Cracking the case of a smartphone and its unfairly crack-accused case



By the time you read this, you likely will have already seen my upcoming coverage of Google’s August product announcement event in a bit more than a week (as I write this), where the Pixel 9 series is forecasted to be introduced. However, as regular readers may recall, I’m still toting two Pixel 7s as my smartphone “daily drivers”, along with a Pixel 6a as my “vice-phone”:

following a longstanding just-in-case spare strategy that as you’ll soon see finally came in handy!

Smartphones’ usage patterns make them particularly prone to being dropped, whether its onto hard surfaces or into fluids (such as…err…what’s in a toilet bowl). Mechanical robustness is therefore critical to long operating life, a particularly important requirement considering their stored-data and app importance to their owners coupled with their high prices. All of which has made their dependence on glass materials a longstanding necessity curiosity to me.

The screen’s an obvious one you really can’t avoid, at least until smart glasses go mainstream someday (theoretically), thereby obviating smartphones’ existence rationale. Instead, smartphone designers are stuck with relying on structurally reinforced glass compounds, such as Corning’s Gorilla Glass series, that claim to minimize the chances of a crack. Per Wikipedia:

Gorilla Glass…is a brand of chemically strengthened glass now in its ninth generation. Designed to be thin, light, and damage-resistant, its surface strength and crack-resistance are achieved through immersion in a hot potassium-salt ion-exchange bath.

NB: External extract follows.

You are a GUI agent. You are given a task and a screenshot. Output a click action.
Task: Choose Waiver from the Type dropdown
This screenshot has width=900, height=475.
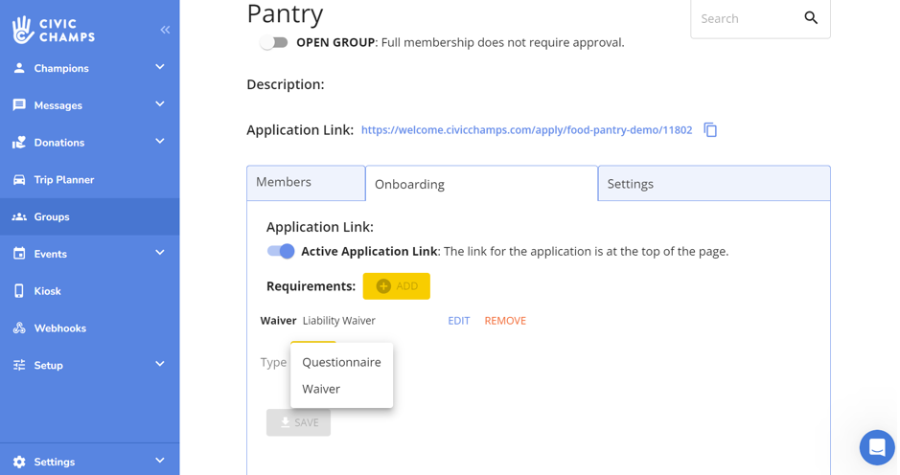pos(321,390)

But glass smartphone backs have always been a bit bizarre to me, no matter that I grok their conceptual benefits, both absolute and relative to alternative materials. Corning this time:

As leading device manufacturers unveil their latest models, many are making a shift to incorporate more advanced glass into their designs, and not just on the front as a protective cover glass. One place where more glass is appearing is on the back of new mobile consumer electronic devices. This trend is particularly exciting because glass offers benefits that other materials, like plastic and metal, just can’t offer.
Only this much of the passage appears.